Präsident Wladimir Putin forderte laut einem Sprecher die Sicherheitskräfte auf, alle erforderlichen Maßnahmen zu ergreifen. Besonders schwer verletzte Opfer sollen zur Behandlung nach Moskau geflogen werden. Der staatliche Pervi-Fernsehkanal änderte aus Anlass des Bombenanschlags sein Programm. Statt des eigentlich geplanten Showprogramms zum neuen Jahr setzte man den Film „Metro“ins Programm. Der erst in diesem Jahr fertiggestellte Thriller handelt von einem Wassereinbruch in der Moskauer UBahn, hervorgerufen durch nicht sachgerechten Hochhausbau.
Nach dem Terroranschlag im Moskauer Flughafen Domodedowo im Jänner 2011, bei dem 37 Menschen starben und 170 Personen verletzt wurden, waren auf allen russischen Bahnhöfen und Flughäfen Metalldetektoren installiert worden. Für den Anschlag in Domodedowo hatte der selbst ernannte „Emir des Kaukasus“, Doku Umarow, die Verantwortung übernommen. Er gibt sich als Führer der diversen muslimischen Untergrundgruppen aus, die im russischen Nordkaukasus gegen die russische Zentralmacht kämpfen. Der 49 Jahre alte Umarow ist gebürtiger Tschetschene. Er beanspruchte auch die Urheberschaft für die Attentate gegen den Newski Express im November 2009 und in derMoskauer Metro im März 2010. Zuletzt meldete sich Umarow am 2. Juli 2013 mit einer Videobotschaft zu Wort, in der er seine Anhänger aufforderte, alles zu tun, damit die „satanischen“Olympischen Winterspiele in Sotschi nicht stattfinden.

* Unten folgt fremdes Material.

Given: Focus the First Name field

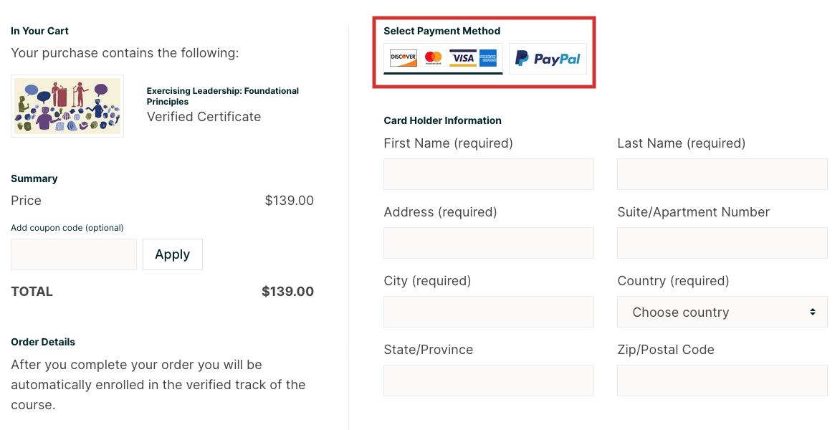Looking at the screenshot, I should [x=489, y=174].
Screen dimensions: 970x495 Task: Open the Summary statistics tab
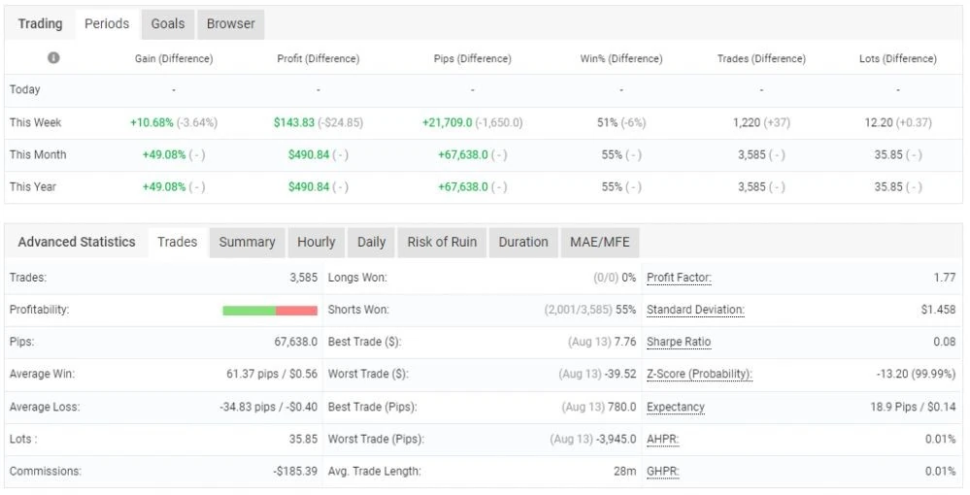[x=247, y=243]
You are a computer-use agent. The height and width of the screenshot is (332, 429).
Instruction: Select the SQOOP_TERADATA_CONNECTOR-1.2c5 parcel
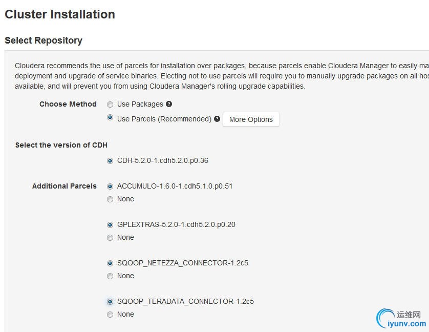110,302
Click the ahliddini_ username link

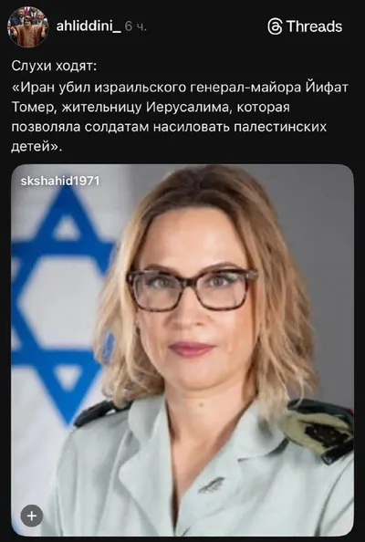(x=89, y=26)
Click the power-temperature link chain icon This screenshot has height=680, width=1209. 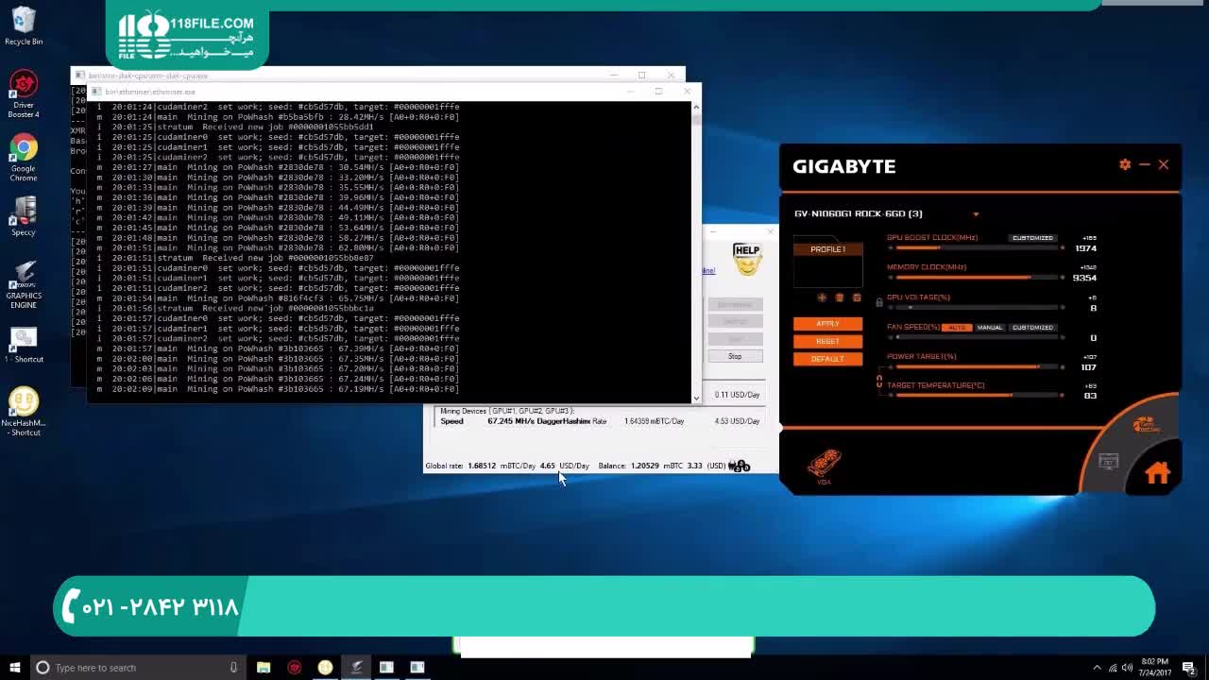pyautogui.click(x=879, y=382)
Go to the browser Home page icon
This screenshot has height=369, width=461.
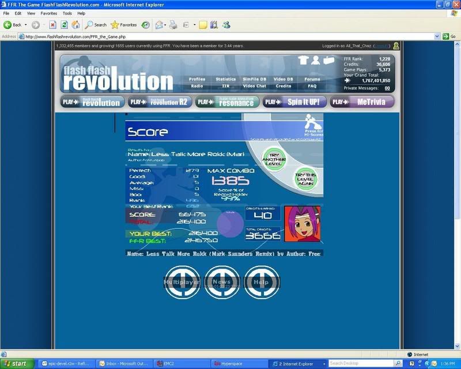click(x=75, y=25)
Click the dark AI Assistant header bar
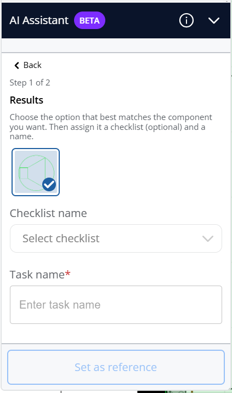The image size is (232, 393). coord(116,20)
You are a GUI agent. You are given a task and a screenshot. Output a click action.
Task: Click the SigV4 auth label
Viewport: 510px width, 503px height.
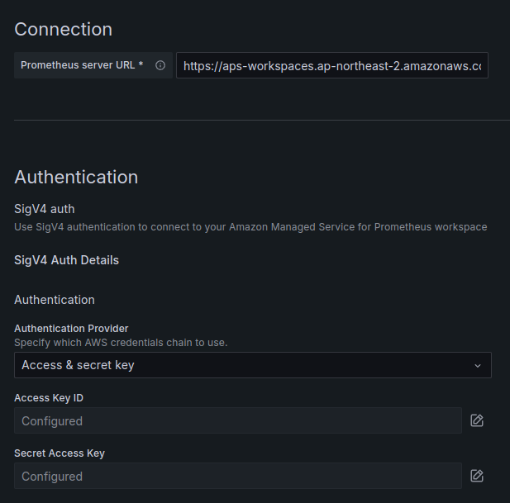tap(45, 209)

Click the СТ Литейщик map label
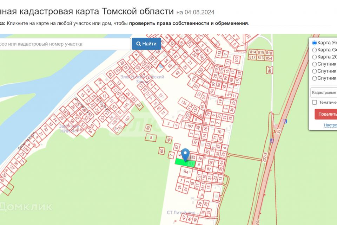[181, 213]
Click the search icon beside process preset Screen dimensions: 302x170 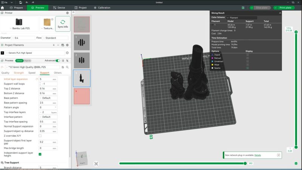(67, 67)
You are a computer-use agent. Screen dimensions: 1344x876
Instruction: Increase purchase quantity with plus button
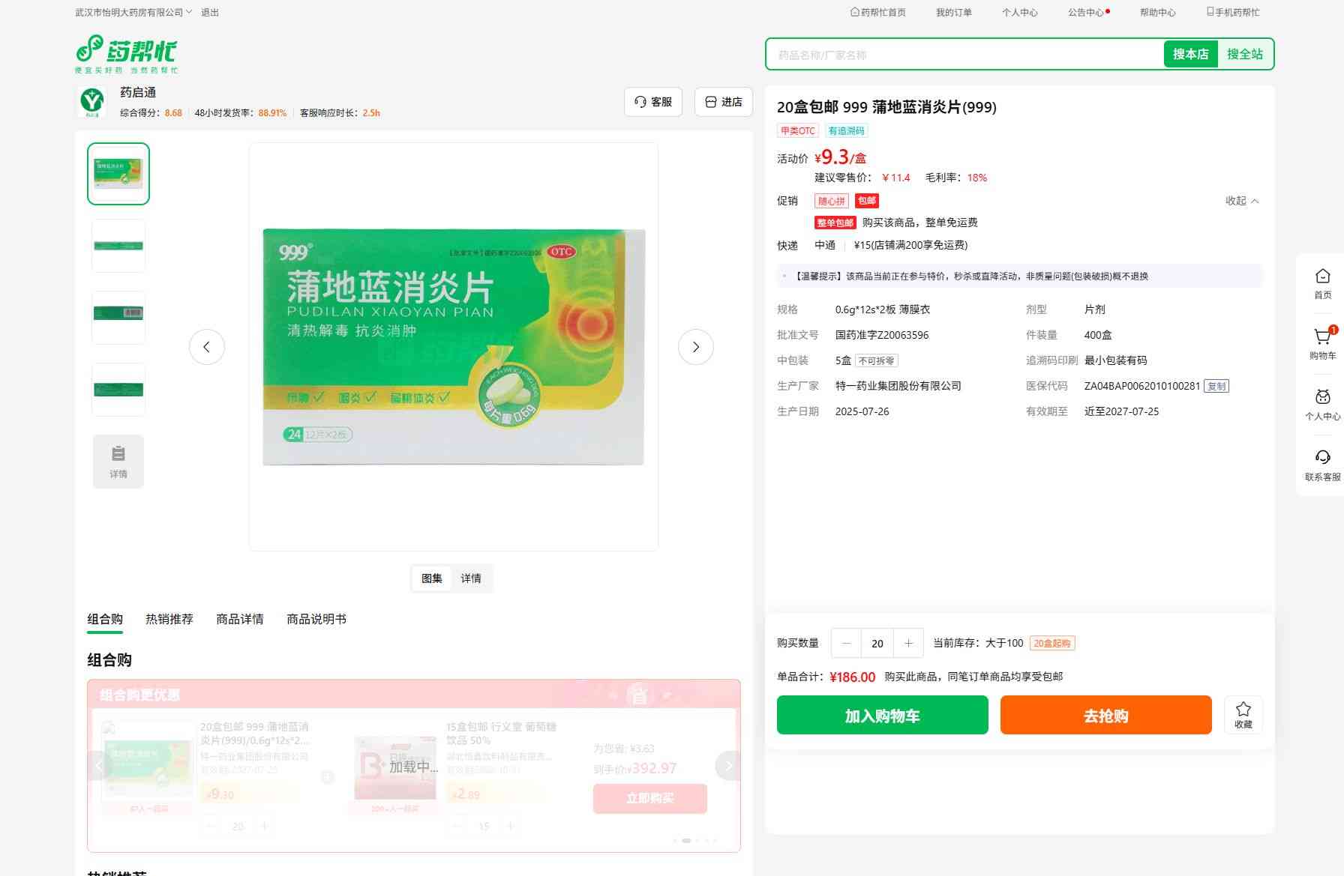[908, 643]
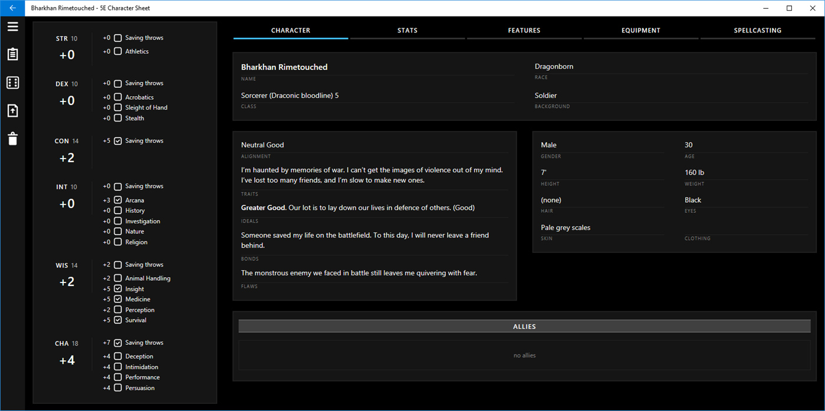
Task: Click the ALLIES section header
Action: [524, 326]
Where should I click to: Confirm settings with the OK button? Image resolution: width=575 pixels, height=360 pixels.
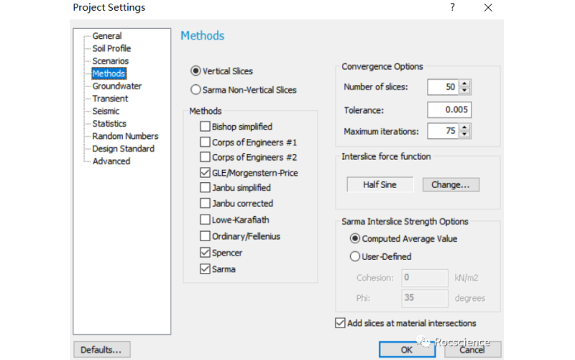click(407, 350)
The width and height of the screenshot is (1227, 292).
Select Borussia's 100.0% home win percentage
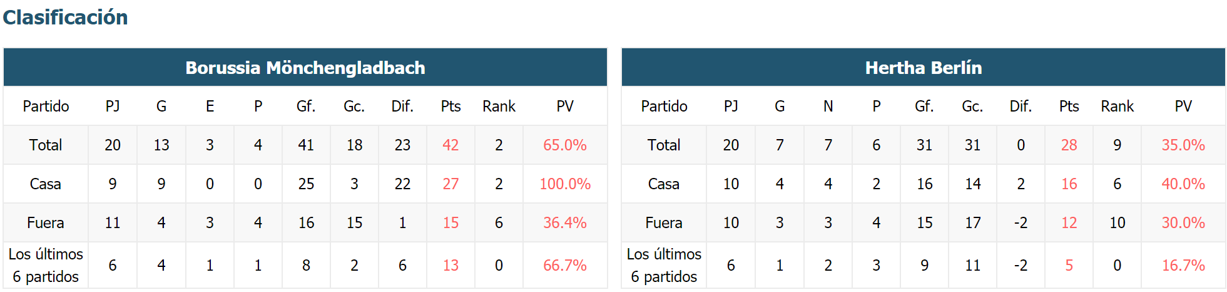[x=565, y=184]
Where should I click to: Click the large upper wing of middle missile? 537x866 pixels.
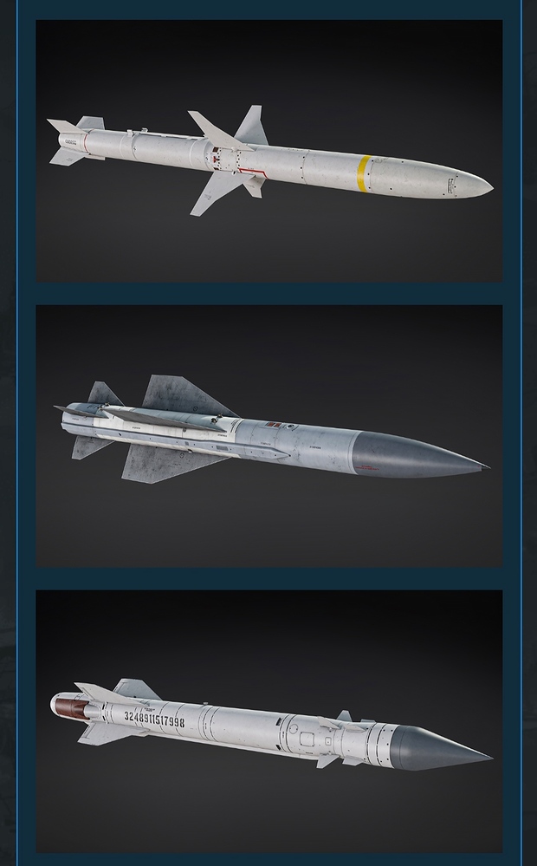[184, 395]
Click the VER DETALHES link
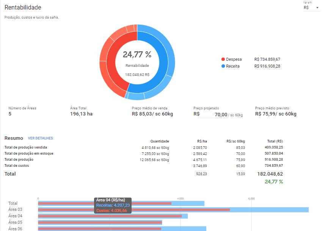 coord(40,138)
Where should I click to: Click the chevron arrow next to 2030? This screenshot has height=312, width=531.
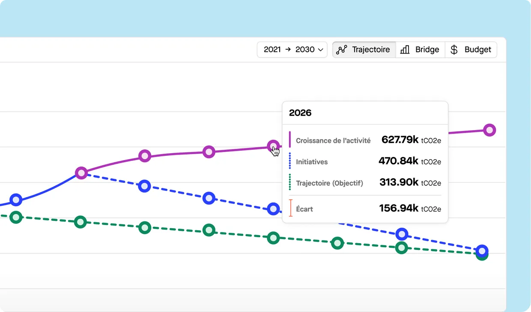(x=320, y=50)
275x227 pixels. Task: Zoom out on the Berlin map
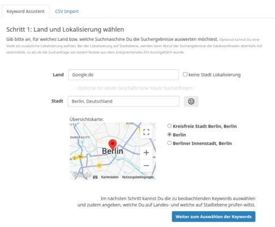146,166
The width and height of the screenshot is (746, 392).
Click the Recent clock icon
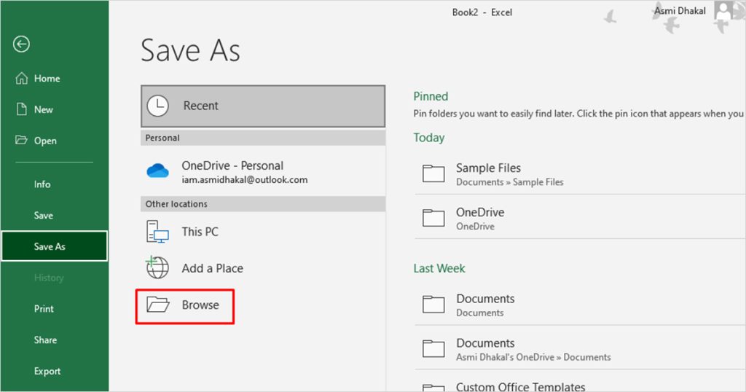click(157, 106)
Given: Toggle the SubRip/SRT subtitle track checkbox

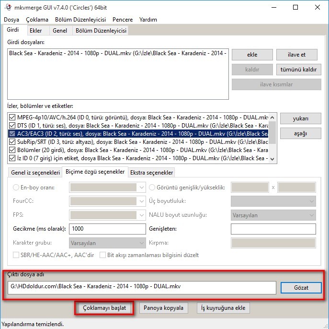Looking at the screenshot, I should click(x=12, y=142).
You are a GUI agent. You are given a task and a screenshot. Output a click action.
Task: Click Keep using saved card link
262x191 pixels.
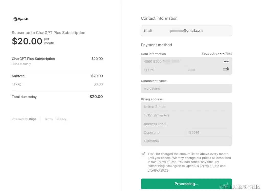217,54
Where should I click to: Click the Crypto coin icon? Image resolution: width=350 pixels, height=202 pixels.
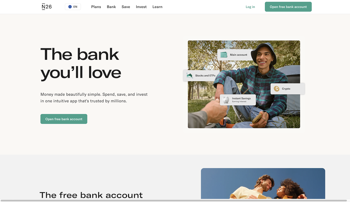coord(277,89)
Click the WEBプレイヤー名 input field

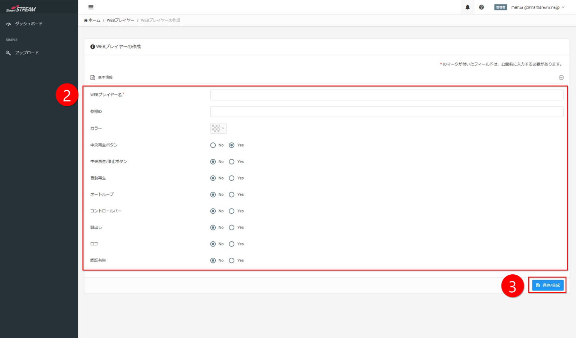click(386, 95)
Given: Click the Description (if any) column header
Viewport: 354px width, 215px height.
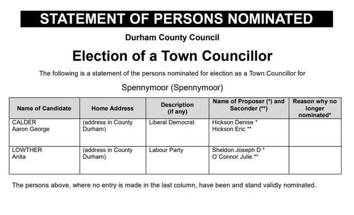Looking at the screenshot, I should pos(177,108).

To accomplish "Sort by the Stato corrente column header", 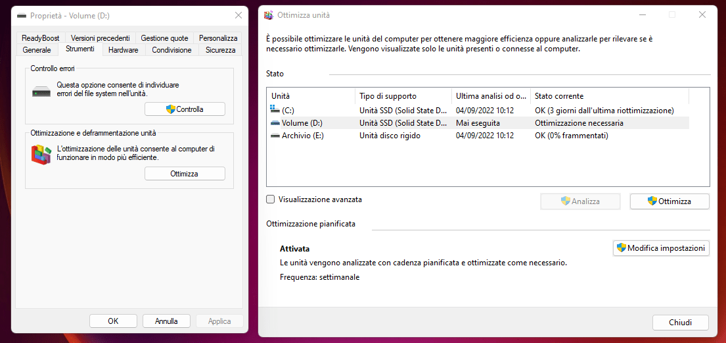I will 608,96.
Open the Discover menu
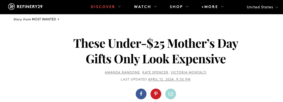Image resolution: width=283 pixels, height=102 pixels. [103, 7]
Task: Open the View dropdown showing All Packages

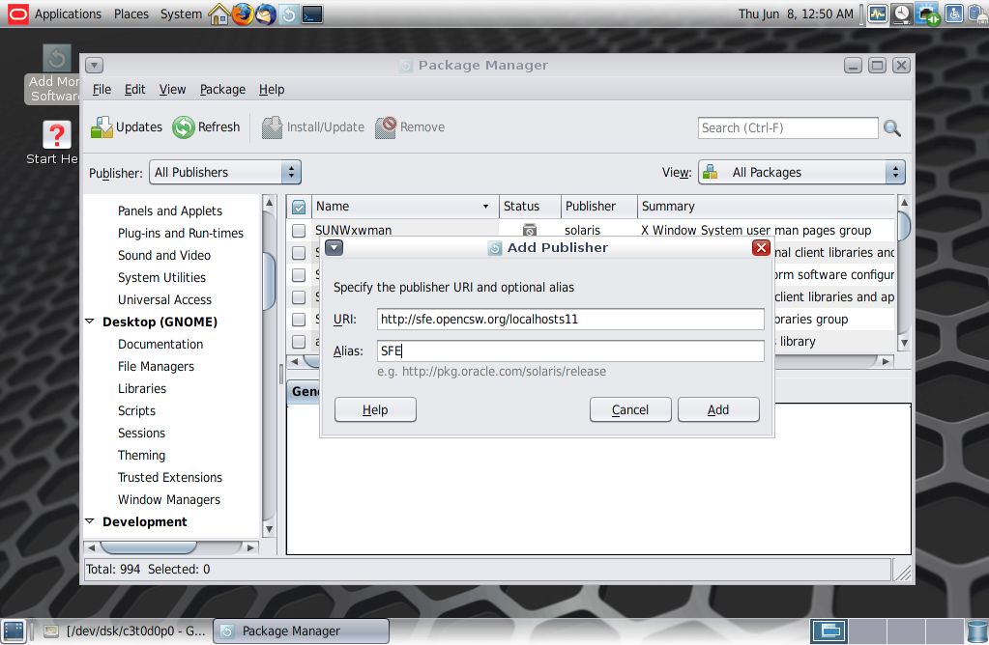Action: pos(801,172)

Umarow schloss sich 1990 der tschetschenischen Unabhängig- keitsbewegung an und kämpfte in den zwei Tschetschenien-Kriegen als Feldkommandeur. Der mit Putins Gnaden in Tschetschenien herrschende Präsident Ramsan Kadyrow hatte nach der Videobotschaft im Juli erklärt, Umarow sei „ein Teufel. Ich bin überzeugt, dass wir ihn vor der Olympiade vernichten werden. Wir suchen ihn jeden Tag.“Am 12. Dezember sagte der Präsident Tschetscheniens: „Ich erkläre offiziell: Er ist längst tot, wir suchen nur seine Leiche.“Die Zeitung „Kommersant“berichtete unter Bezug auf einen Mitarbeiter des russischen Inlandsgeheimdienstes FSB, von Umarow gäbe es seit dem Juli kein Lebenszeichen mehr. Möglicherweise soll die Öffentlichkeit mit diesen Erklärungen aber beruhigt werden. Schon acht Mal wurde Umarow für tot erklärt.
Wer immer für das Blutbad in Wolgograd verantwortlich ist: Die Angst vor einer Terrorserie geht um – sechs Wochen vor Olympia in Sotschi. „In der Provinz können Extremisten leichter agieren als in Moskau, die Hauptstadt wird auch wegen der Winterspiele schärfer bewacht“, räumte Sprecher Wladimir Markin von der Ermittlungsbehörde ein. Die Stadt sei „in Panik“, sagt Kasbek Farnijew, der Berater des Gebietsgouverneurs. „Der Staat muss handeln“, forderte er. Es gehe nicht nur um Sotschi: Wolgograd sei eine der Spielstätten der Fußballweltmeisterschaft 2018, die in Russland stattfindet.
Bereits am Freitag hatte die Explosion einer mächtigen Autobombe in der Stadt Pjatigorsk im Nordkaukasus für Aufsehen gesorgt. Bei dem Anschlag vor einer Polizeistation starben drei Menschen. Von Pjatigorsk nach Sotschi sind es rund 250 Kilometer, von Wolgograd 700 Kilometer. Das nationale Anti-Terror-Komitee in Moskau hat dem Internationalen Olympischen Komitee (IOC) wiederholt versichert, Athleten und Gästen der Winterspiele drohe keine Gefahr. Die Veranstaltung gilt als Prestigeprojekt von Russlands Präsident Wladimir Putin.